É lícito a um Tribunal de Contas hierarquizar territorialmente a escolha da ata de registro de preços a que um órgão jurisdicionado pretenda aderir, subordinando a vantajosidade da contratação ao pertencimento geográfico do órgão gerenciador?
A indagação assume relevância prática imediata, especialmente diante dos impactos que a Deliberação pode produzir sobre as futuras adesões a atas de registro de preços pelos jurisdicionados paulistas, pois o art. 5º da Deliberação do TCE-SP (SEI nº 0005763/2025-11), publicada em 9 de julho de 2026, impõe aos jurisdicionados uma ordem de preferência para a adesão a atas na condição de não participantes.

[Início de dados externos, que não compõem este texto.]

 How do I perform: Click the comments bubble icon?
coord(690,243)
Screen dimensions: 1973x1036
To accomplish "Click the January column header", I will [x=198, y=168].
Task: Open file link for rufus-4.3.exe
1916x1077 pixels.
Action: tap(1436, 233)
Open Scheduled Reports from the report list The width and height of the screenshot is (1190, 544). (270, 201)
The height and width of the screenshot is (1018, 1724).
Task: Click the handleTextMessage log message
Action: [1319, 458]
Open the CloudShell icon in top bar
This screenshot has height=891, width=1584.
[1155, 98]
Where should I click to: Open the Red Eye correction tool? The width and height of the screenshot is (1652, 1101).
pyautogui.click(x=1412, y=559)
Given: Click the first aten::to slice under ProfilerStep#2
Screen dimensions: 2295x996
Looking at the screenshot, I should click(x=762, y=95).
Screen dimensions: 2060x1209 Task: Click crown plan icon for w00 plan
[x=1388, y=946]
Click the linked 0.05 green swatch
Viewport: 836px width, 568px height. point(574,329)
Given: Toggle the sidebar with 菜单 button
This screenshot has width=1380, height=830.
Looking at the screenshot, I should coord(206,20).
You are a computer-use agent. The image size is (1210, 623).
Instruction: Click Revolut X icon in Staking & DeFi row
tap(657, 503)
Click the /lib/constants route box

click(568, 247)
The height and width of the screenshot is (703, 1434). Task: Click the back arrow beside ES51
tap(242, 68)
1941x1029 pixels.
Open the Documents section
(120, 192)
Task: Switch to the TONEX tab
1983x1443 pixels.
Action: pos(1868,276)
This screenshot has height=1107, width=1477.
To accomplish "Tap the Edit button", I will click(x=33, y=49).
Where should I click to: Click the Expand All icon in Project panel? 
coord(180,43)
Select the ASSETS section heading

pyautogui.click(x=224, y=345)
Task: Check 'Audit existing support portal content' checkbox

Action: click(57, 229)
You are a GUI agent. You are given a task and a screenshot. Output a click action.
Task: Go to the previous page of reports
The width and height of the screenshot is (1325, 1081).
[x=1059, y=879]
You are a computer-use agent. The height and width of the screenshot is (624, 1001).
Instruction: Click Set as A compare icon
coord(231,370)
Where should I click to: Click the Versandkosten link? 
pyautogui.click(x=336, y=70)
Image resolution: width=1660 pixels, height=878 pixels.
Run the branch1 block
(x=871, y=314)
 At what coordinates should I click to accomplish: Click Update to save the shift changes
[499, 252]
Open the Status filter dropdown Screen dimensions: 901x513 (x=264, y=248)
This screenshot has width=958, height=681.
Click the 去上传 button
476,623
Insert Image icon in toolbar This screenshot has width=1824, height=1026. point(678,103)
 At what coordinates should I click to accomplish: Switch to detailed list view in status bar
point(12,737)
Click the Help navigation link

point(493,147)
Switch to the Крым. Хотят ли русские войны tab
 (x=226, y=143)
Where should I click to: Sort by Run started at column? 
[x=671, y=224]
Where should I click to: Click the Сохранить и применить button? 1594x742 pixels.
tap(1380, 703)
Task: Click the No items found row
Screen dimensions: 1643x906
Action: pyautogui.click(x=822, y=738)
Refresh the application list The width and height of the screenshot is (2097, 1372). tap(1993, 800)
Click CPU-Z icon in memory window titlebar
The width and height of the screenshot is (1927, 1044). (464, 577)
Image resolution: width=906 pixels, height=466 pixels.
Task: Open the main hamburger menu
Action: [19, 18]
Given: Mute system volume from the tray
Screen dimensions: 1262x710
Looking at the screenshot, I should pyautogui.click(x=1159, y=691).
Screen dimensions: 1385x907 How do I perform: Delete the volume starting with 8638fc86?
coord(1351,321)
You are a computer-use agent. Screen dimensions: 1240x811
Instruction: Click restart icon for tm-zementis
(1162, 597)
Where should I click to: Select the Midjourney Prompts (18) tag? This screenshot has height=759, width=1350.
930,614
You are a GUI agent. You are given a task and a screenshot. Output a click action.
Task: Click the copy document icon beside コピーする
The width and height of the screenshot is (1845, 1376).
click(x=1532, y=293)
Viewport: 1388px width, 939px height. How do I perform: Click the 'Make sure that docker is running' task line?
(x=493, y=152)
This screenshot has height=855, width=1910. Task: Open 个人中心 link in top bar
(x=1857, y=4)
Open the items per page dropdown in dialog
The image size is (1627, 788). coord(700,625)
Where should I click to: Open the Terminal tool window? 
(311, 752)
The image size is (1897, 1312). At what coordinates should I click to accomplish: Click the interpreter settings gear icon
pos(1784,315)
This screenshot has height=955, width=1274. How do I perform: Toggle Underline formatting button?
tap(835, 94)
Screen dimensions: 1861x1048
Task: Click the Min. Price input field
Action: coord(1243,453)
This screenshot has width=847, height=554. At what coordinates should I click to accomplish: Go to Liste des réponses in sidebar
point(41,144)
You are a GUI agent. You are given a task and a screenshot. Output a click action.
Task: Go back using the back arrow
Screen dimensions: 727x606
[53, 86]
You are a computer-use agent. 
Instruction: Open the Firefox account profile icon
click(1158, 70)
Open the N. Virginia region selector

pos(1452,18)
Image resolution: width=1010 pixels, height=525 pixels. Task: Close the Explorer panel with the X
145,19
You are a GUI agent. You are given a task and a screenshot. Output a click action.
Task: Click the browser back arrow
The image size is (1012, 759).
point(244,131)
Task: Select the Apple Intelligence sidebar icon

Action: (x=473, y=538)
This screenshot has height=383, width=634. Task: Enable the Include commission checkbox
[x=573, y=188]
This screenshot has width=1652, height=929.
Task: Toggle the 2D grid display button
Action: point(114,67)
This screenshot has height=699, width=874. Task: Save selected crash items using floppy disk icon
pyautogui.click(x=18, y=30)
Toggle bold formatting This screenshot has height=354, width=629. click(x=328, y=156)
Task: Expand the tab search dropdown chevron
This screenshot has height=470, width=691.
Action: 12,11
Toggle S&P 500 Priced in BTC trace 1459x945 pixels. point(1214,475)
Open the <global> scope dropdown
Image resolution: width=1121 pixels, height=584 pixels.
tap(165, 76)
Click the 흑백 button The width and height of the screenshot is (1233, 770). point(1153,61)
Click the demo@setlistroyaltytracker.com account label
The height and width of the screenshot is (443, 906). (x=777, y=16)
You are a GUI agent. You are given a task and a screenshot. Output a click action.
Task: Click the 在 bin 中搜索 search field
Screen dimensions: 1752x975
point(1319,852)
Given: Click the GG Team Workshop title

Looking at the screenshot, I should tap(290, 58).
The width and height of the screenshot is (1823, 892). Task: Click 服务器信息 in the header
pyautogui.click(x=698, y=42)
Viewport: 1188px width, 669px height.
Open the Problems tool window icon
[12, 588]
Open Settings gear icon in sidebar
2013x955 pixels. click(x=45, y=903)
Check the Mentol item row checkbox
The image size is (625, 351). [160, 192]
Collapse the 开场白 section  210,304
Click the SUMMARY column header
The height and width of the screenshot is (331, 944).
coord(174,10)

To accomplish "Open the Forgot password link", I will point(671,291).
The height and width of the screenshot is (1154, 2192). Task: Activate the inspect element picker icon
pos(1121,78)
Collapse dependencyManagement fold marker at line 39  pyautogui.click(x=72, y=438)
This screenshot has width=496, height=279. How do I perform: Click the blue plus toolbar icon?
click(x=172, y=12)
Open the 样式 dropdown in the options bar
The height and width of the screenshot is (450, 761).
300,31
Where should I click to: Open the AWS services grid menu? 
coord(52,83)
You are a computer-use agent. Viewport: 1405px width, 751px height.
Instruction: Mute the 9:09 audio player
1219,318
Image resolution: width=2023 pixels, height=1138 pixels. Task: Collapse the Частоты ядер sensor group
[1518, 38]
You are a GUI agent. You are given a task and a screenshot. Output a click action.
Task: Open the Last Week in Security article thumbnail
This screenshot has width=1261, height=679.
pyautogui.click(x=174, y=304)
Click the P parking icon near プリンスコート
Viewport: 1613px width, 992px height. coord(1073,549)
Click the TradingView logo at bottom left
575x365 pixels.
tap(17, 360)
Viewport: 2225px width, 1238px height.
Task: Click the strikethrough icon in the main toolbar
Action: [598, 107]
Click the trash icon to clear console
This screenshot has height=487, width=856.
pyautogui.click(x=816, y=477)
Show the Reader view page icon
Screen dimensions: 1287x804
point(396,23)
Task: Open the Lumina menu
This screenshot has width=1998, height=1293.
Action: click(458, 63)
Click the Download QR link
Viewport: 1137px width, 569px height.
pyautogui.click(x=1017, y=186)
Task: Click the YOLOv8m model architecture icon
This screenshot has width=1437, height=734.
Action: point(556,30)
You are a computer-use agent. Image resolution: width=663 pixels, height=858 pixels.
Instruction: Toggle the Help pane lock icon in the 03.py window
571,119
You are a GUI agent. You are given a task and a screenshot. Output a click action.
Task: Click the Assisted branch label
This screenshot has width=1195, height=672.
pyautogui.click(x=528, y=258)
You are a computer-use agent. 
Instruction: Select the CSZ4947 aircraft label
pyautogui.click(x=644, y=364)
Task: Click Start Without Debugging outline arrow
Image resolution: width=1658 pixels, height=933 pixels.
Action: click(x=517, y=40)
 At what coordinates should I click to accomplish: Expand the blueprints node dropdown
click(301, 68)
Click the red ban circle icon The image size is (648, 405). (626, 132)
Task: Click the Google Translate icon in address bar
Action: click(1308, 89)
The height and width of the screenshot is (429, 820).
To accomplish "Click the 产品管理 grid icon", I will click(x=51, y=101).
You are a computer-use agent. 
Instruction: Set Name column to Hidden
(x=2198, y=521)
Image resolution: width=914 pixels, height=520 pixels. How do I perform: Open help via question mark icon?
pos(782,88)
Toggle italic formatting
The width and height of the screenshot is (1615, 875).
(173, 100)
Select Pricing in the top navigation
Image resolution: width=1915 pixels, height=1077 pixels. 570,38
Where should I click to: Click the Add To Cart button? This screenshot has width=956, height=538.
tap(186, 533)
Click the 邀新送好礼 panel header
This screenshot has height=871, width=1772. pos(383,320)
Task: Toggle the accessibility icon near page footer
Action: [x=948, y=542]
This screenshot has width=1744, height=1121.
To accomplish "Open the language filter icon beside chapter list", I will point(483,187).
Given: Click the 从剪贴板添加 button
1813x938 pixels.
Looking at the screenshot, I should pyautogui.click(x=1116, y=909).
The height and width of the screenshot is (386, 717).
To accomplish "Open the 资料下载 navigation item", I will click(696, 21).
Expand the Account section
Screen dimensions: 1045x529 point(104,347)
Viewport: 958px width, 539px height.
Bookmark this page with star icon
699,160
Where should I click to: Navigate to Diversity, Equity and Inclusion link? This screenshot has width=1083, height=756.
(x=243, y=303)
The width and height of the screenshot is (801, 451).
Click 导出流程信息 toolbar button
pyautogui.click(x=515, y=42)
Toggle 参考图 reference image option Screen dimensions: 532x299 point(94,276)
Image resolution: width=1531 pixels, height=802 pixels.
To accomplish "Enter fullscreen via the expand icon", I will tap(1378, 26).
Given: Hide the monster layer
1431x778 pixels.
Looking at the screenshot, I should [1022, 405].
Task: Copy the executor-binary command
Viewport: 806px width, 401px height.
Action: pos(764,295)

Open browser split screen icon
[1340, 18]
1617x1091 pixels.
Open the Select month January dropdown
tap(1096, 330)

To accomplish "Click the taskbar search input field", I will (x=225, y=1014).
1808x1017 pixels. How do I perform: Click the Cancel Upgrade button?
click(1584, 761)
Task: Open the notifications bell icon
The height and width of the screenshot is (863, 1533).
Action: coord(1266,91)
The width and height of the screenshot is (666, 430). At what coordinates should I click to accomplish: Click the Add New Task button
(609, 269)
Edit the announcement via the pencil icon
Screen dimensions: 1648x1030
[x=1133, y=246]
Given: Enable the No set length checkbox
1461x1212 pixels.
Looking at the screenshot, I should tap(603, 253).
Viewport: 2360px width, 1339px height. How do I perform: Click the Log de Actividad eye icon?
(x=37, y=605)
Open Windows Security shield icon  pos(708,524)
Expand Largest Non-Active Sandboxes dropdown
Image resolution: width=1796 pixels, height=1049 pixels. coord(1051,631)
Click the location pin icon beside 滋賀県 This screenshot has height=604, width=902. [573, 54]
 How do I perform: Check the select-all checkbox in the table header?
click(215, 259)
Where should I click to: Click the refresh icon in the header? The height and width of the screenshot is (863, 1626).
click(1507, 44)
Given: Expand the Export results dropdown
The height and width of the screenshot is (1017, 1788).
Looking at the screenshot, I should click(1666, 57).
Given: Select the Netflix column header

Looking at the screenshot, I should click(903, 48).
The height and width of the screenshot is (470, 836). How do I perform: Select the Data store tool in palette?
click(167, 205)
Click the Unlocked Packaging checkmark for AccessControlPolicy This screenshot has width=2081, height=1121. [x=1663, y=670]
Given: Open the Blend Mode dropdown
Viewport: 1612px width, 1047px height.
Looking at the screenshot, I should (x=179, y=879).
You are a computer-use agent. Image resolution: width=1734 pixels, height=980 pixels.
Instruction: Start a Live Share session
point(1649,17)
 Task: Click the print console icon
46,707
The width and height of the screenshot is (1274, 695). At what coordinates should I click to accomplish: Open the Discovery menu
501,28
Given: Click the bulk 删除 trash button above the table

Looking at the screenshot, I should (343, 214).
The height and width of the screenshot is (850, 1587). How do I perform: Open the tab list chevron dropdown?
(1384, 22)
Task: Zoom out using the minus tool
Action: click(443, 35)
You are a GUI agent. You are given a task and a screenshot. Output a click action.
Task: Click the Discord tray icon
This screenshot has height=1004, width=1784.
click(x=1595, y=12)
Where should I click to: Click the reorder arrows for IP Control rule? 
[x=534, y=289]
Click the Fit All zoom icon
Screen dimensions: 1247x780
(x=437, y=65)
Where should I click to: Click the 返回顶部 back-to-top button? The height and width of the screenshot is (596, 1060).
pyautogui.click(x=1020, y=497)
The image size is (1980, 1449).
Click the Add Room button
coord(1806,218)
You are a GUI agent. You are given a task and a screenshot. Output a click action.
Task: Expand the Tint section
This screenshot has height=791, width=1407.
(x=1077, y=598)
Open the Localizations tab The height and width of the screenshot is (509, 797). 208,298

Já tratamos, em textos anteriores, dos riscos da adesão indiscriminada como atalho ao dever de planejamento, da imprescindibilidade da Intenção de Registro de Preços como pressuposto da carona e da exigência de estrutura técnica, jurídica e administrativa mínima dos consórcios públicos que atuam como gerenciadores de licitações compartilhadas.
A precitada Deliberação, contudo, inaugura uma preocupação de outra natureza, até então não enfrentada, qual seja, a da territorialidade como critério de preferência na escolha da ata cuja adesão se pretenda formalizar.